Shares of Cincinnati-based consumer products producer Proctor & Gamble (P&G), a blue-chip component of the Dow Jones Industrial Average, mysteriously dropped from $62 to below $40 in midafternoon Thursday, amid an overall market drop of close of 1,000 points on the Dow. In addition to P&G, several other prominent stocks—including that of 3M Co. and Accenture Ltd.—saw gigantic temporary declines.

Currently, the U.S. Securities and Exchange Commission and Commodities Futures Trading Commission are investigations what caused the market changes on Thursday. 

So far, no reason has been identified publicly but several experts believe that computer or algorithmic trading programs exacerbated the market gyrations last Thursday.

Reports indicate that there were one or several erroneous trade inputs from traders that caused the initial fall. But algorithmic trading platforms helped to worsen the fall by selling massive positions without human input.

Computer programs are designed with complex mathematical and algorithmic formulas to trigger buy or sell orders without human input as the price shift of certain stocks triggers such a trade. One reason for inventing such platforms is that they trade much faster than a human being possibly can, to take advantage of certain price changes and movements in stock price. 

Exchange Fragmentation

What further contributed to the volatility was a fragmentation in stock exchanges. The NYSE has circuit breakers that halt trading when whole market declines as well as individual stock declines reach a certain threshold.

However, during the 20-30 minutes that the market went haywire last Thursday, while NYSE stopped trading, other exchanges such as Direct Edge or Nasdaq continued to update prices and gained in volume—causing a fragmentation in the market.

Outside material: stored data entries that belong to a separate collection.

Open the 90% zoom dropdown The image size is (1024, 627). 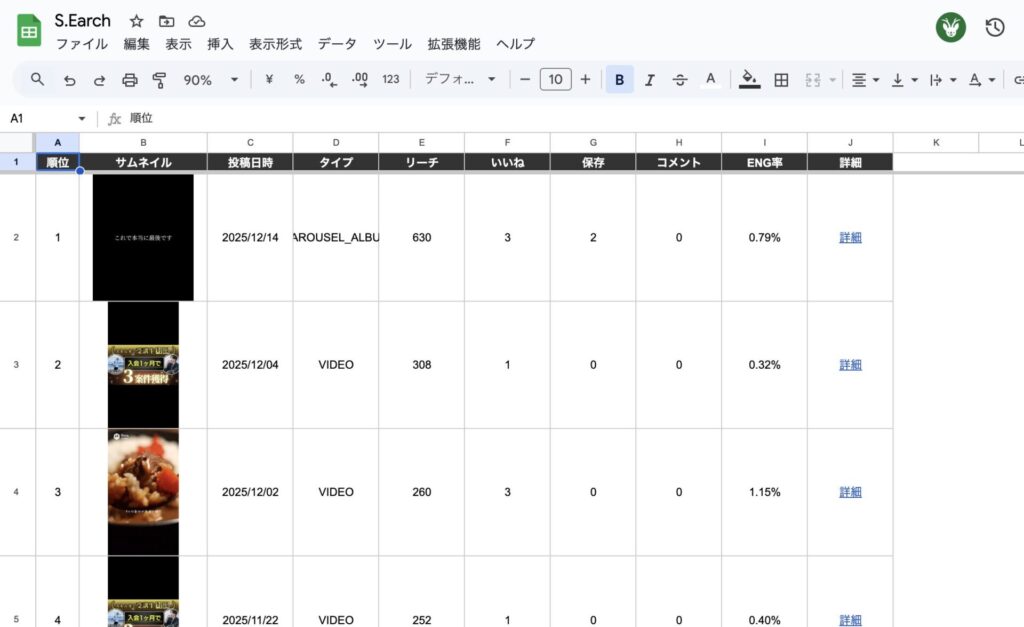(x=211, y=80)
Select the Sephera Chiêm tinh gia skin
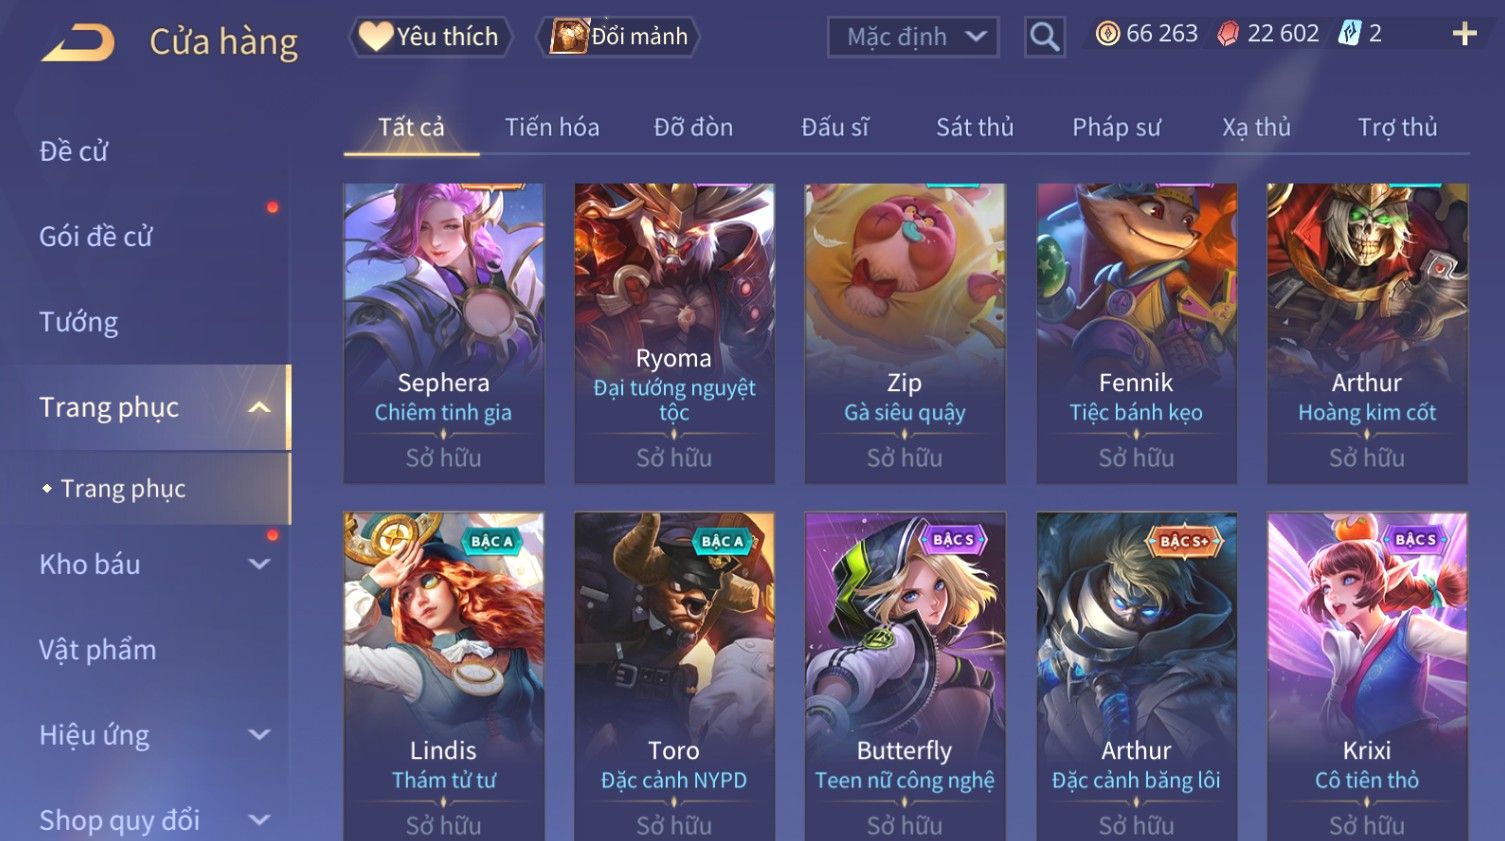This screenshot has height=841, width=1505. point(444,333)
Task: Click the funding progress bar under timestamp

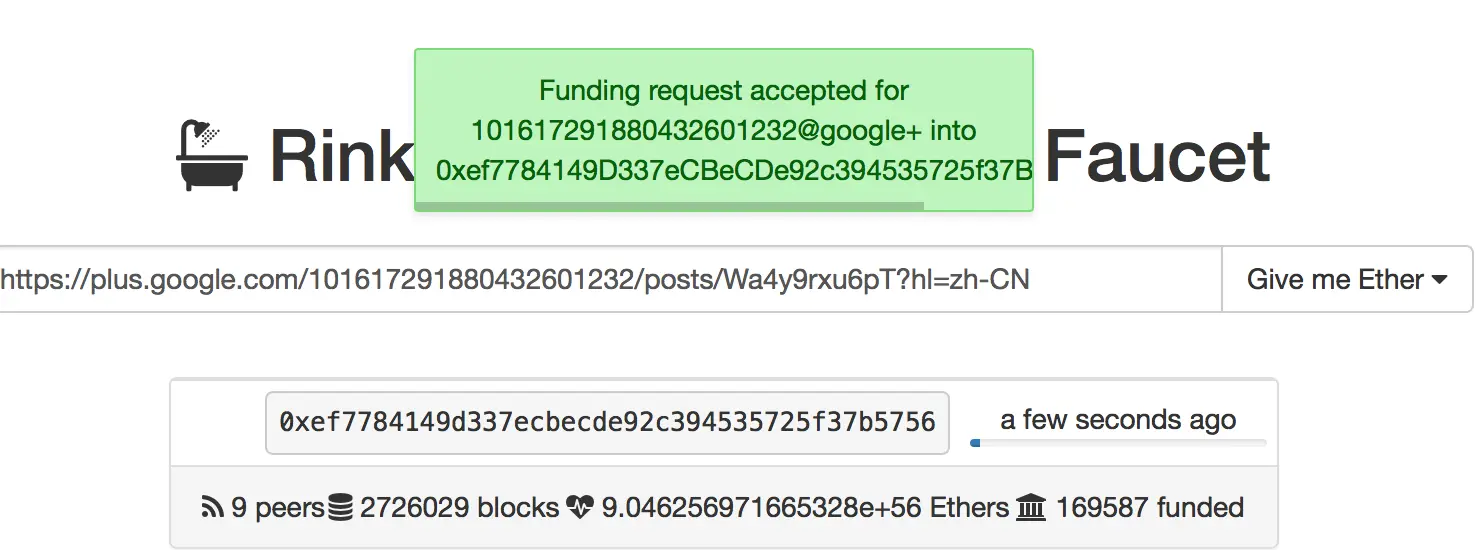Action: click(x=1118, y=442)
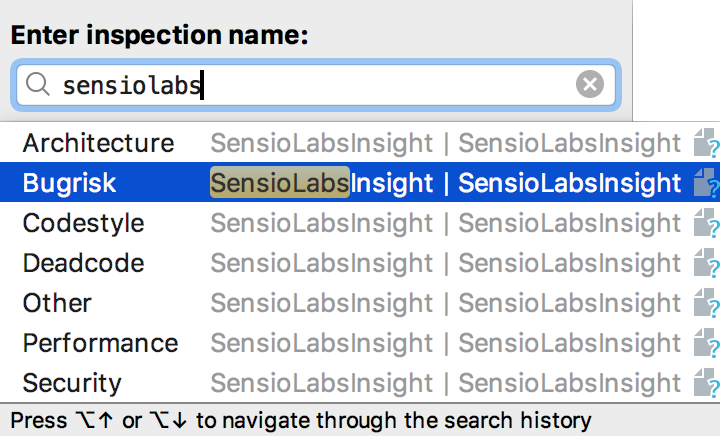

Under the national market exchange system, NYSE only controls one-fifth of actual trading volume of the stocks listed on the NYSE.

“Our market oversight units are reviewing trading and market data from the exchanges, self-regulatory organizations, and market participants to examine yesterday’s unusual trading activity,” said the SEC in a statement. “We are scrutinizing the extent to which disparate trading conventions and rules across various markets may have contributed to the spike in volatility.”

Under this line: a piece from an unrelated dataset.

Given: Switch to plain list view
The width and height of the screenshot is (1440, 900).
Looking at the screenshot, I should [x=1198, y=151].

Experts say that a lack of a market-wide circuit breaker contributed to the market haywire last week.

CEO William O’Brien of Direct Edge, the newest stock exchange in the United States, told Reuters, “The systems should have been closed down for a period of time, market-wide.”

In total, $1 trillion in market value was erased last Thursday.

Stocks Decline Again on Friday

On Friday, there were no sudden market gyrations, but overall the markets disappointed again. The Dow Jones Industrial Average shed 140 points, or 1.3 percent, and at one point was down 350 points. Other indices posted similar declines.

Solid corporate earnings buoyed the markets over the last several weeks but concerns over European countries’ debt sent markets tumbling last week. Oil, another indicator of market strength, experienced last week the biggest drop in two years.

The Stoxx Europe 600 Index, a broad-based European stock index, fell 3.9 person on Friday, after a 110 billion-euro (US$140 billion) rescue loan for Greece failed to impress, sending borrowing costs of several other European nations higher.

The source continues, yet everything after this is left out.